EXERCISE DESCRIPTION -
Reproduce the records exactly, but not the pictures.

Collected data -

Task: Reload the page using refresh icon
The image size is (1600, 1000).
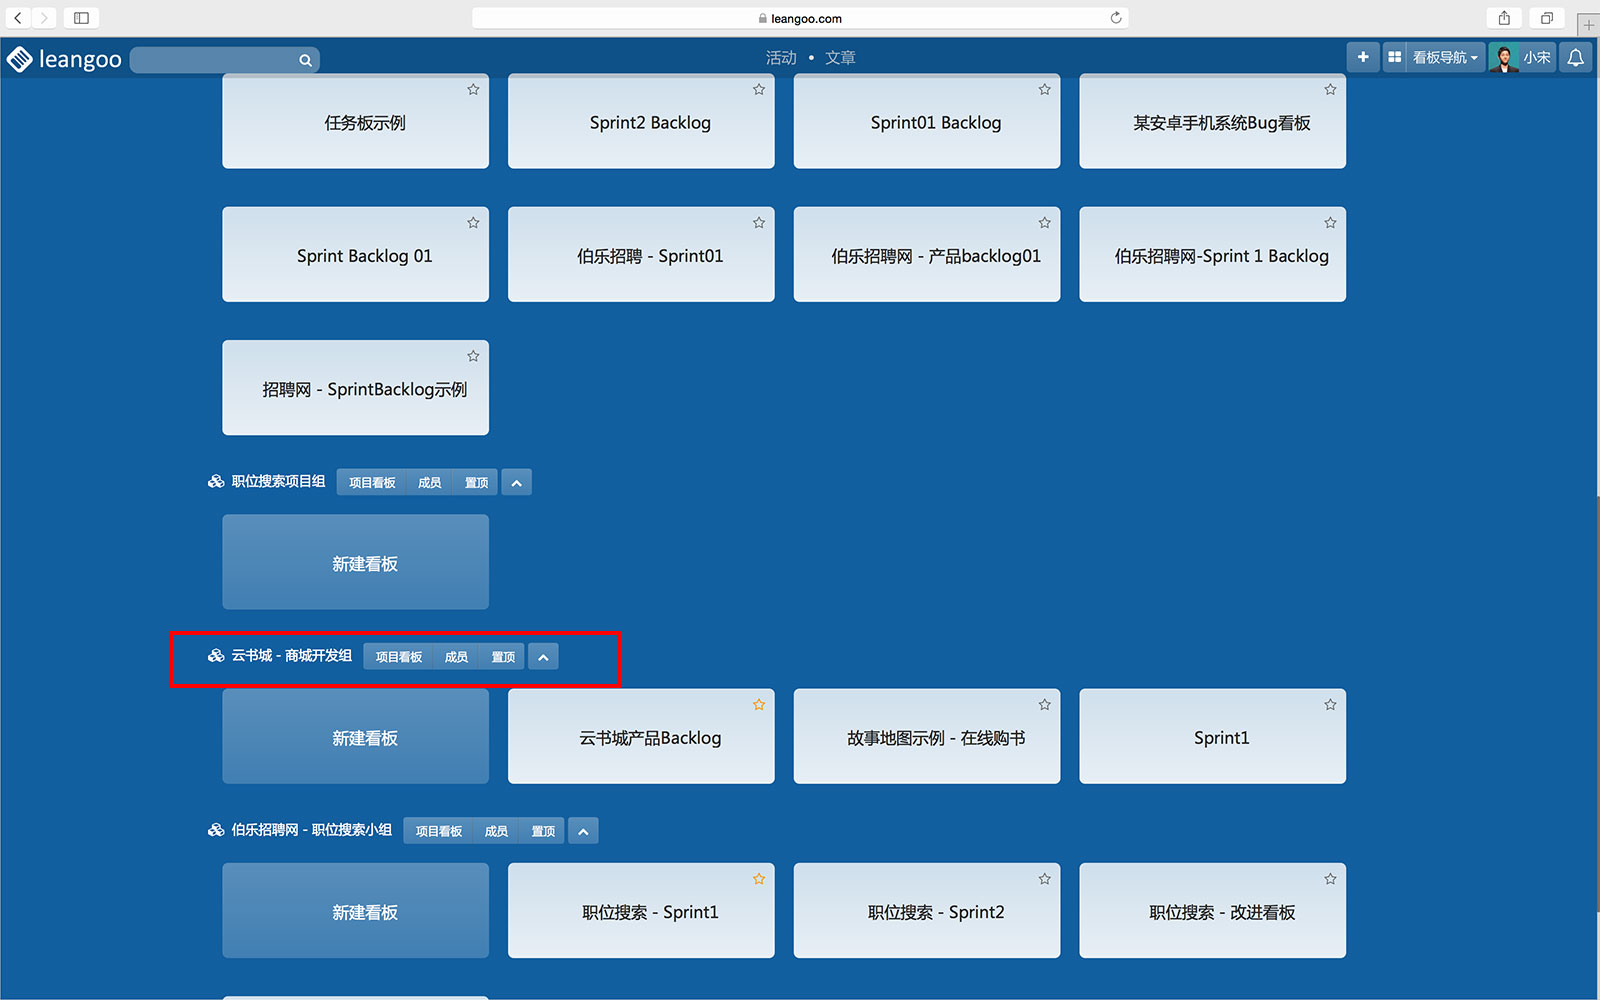Action: point(1116,18)
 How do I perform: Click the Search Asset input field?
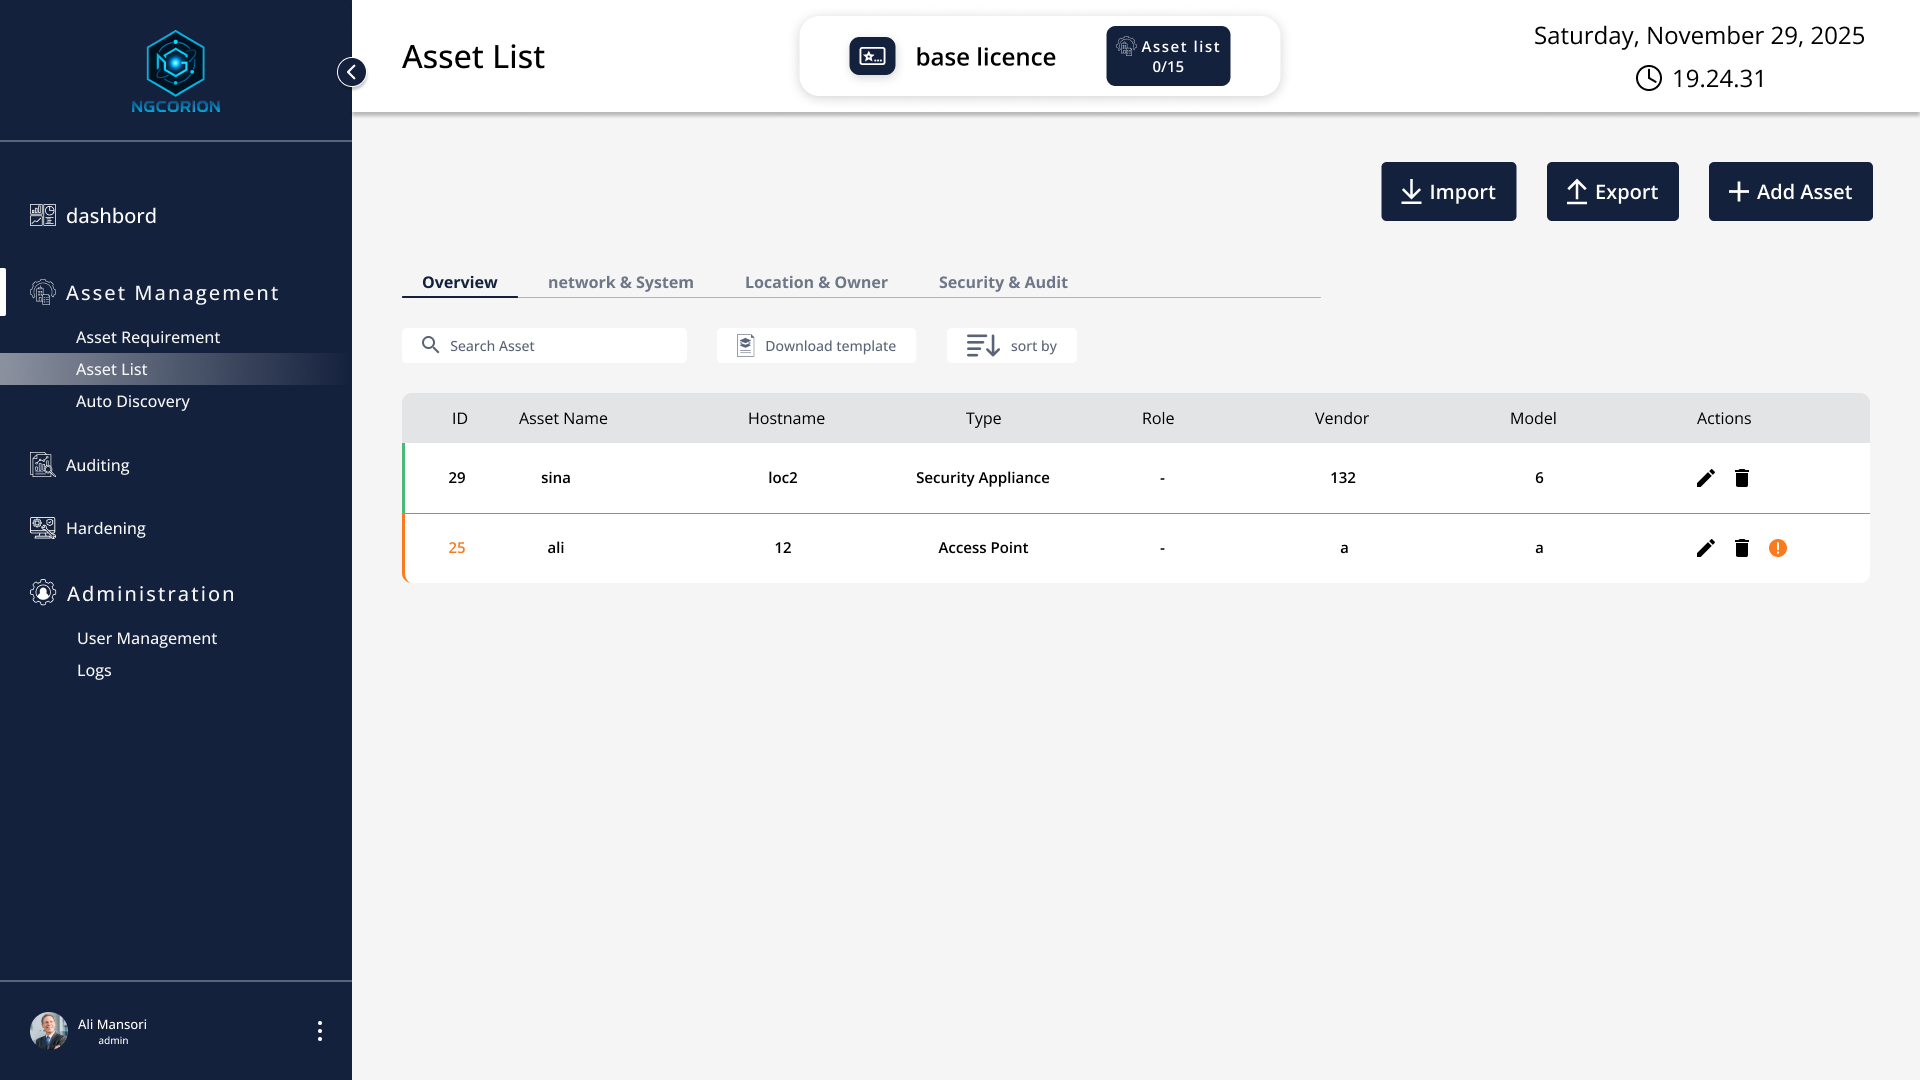[544, 346]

TASK RESPONSE -
Task: Reload the page using refresh icon
The image size is (1600, 1000).
Action: point(1116,18)
 How do I perform: Click the Search Asset input field?
[544, 346]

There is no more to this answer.